What is being asked »
Update the data below by changing every "dropdown" to "drop-down" and leaving everything else untouched.

"""

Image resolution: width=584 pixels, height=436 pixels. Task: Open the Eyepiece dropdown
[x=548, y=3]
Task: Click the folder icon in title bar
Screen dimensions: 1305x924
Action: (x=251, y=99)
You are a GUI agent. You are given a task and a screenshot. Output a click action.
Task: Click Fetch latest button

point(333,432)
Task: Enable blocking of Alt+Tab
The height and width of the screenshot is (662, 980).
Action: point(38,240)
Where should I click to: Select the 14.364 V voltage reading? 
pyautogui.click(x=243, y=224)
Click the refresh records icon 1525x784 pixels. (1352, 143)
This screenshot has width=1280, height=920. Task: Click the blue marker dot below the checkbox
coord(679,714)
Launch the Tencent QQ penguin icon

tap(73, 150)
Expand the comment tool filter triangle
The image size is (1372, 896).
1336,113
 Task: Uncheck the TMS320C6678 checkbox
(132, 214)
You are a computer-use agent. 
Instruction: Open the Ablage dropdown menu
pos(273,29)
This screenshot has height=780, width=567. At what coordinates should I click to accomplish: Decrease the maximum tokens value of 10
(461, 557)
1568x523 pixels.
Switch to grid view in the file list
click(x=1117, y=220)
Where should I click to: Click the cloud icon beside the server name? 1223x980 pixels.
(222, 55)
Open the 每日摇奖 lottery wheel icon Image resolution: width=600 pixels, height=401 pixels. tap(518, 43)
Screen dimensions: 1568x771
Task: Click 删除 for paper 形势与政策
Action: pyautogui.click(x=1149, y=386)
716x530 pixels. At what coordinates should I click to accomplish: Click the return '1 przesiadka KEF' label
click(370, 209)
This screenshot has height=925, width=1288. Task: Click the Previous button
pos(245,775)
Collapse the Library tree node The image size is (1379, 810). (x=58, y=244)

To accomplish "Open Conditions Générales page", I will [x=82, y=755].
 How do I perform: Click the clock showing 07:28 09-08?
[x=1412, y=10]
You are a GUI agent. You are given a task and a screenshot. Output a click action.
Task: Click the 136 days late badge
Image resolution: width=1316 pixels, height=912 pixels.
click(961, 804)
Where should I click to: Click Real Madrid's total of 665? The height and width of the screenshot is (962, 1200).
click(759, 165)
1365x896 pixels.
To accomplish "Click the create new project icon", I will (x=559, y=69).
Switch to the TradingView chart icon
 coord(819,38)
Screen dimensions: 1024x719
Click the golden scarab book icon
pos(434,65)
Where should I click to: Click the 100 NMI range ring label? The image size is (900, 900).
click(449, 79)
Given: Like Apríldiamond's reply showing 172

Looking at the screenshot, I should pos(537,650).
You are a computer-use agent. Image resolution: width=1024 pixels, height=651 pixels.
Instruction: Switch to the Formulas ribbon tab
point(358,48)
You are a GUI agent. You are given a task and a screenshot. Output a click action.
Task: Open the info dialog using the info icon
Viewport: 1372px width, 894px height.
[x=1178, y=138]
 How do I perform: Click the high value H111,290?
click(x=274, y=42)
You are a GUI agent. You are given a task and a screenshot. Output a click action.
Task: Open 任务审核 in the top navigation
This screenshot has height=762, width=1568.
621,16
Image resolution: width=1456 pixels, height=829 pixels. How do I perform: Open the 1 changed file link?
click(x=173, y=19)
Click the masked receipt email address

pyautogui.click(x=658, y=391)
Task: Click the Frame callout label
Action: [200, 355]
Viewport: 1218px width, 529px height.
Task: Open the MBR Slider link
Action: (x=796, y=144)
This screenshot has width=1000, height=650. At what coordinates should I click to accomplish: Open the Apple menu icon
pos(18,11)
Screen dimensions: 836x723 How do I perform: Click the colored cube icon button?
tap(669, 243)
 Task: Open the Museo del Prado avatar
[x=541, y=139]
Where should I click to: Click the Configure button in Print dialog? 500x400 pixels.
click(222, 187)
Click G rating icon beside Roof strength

"""

Solution to the problem »
Image resolution: width=584 pixels, height=436 pixels. Task: Open the Eyepiece drop-down
[x=548, y=3]
Task: Click the folder icon in title bar
Screen dimensions: 1305x924
Action: (x=251, y=99)
You are a GUI agent. You are given a task and a screenshot. Output a click action.
Task: Click Fetch latest button

point(333,432)
Task: Enable blocking of Alt+Tab
The height and width of the screenshot is (662, 980).
Action: point(38,240)
Where should I click to: Select the 14.364 V voltage reading? 
pyautogui.click(x=243, y=224)
Click the refresh records icon 1525x784 pixels. (1352, 143)
This screenshot has width=1280, height=920. Task: Click the blue marker dot below the checkbox
coord(679,714)
Launch the Tencent QQ penguin icon

tap(73, 150)
Expand the comment tool filter triangle
The image size is (1372, 896).
1336,113
 Task: Uncheck the TMS320C6678 checkbox
(132, 214)
You are a computer-use agent. 
Instruction: Open the Ablage drop-down menu
pos(273,29)
This screenshot has height=780, width=567. At what coordinates should I click to accomplish: Decrease the maximum tokens value of 10
(461, 557)
1568x523 pixels.
Switch to grid view in the file list
click(x=1117, y=220)
Where should I click to: Click the cloud icon beside the server name? 1223x980 pixels.
(222, 55)
Open the 每日摇奖 lottery wheel icon Image resolution: width=600 pixels, height=401 pixels. tap(518, 43)
Screen dimensions: 1568x771
Task: Click 删除 for paper 形势与政策
Action: pyautogui.click(x=1149, y=386)
716x530 pixels. At what coordinates should I click to accomplish: Click the return '1 przesiadka KEF' label
click(370, 209)
This screenshot has height=925, width=1288. Task: Click the Previous button
pos(245,775)
Collapse the Library tree node The image size is (1379, 810). (x=58, y=244)

To accomplish "Open Conditions Générales page", I will [x=82, y=755].
 How do I perform: Click the clock showing 07:28 09-08?
[x=1412, y=10]
You are a GUI agent. You are given a task and a screenshot. Output a click action.
Task: Click the 136 days late badge
Image resolution: width=1316 pixels, height=912 pixels.
click(961, 804)
Where should I click to: Click Real Madrid's total of 665? The height and width of the screenshot is (962, 1200).
click(759, 165)
1365x896 pixels.
To accomplish "Click the create new project icon", I will (x=559, y=69).
Switch to the TradingView chart icon
 coord(819,38)
Screen dimensions: 1024x719
Click the golden scarab book icon
pos(434,65)
Where should I click to: Click the 100 NMI range ring label? The image size is (900, 900).
click(449, 79)
Given: Like Apríldiamond's reply showing 172

Looking at the screenshot, I should pos(537,650).
You are a computer-use agent. Image resolution: width=1024 pixels, height=651 pixels.
Instruction: Switch to the Formulas ribbon tab
point(358,48)
You are a GUI agent. You are given a task and a screenshot. Output a click action.
Task: Open the info dialog using the info icon
Viewport: 1372px width, 894px height.
[x=1178, y=138]
 How do I perform: Click the high value H111,290?
click(x=274, y=42)
You are a GUI agent. You are given a task and a screenshot. Output a click action.
Task: Open 任务审核 in the top navigation
This screenshot has height=762, width=1568.
621,16
Image resolution: width=1456 pixels, height=829 pixels. How do I perform: Open the 1 changed file link?
click(x=173, y=19)
Click the masked receipt email address

pyautogui.click(x=658, y=391)
Task: Click the Frame callout label
Action: [200, 355]
Viewport: 1218px width, 529px height.
Task: Open the MBR Slider link
Action: (x=796, y=144)
This screenshot has width=1000, height=650. At what coordinates should I click to accomplish: Open the Apple menu icon
pos(18,11)
Screen dimensions: 836x723 How do I perform: Click the colored cube icon button?
tap(669, 243)
 Task: Open the Museo del Prado avatar
[x=541, y=139]
Where should I click to: Click the Configure button in Print dialog? 500x400 pixels.
click(222, 187)
Click G rating icon beside Roof strength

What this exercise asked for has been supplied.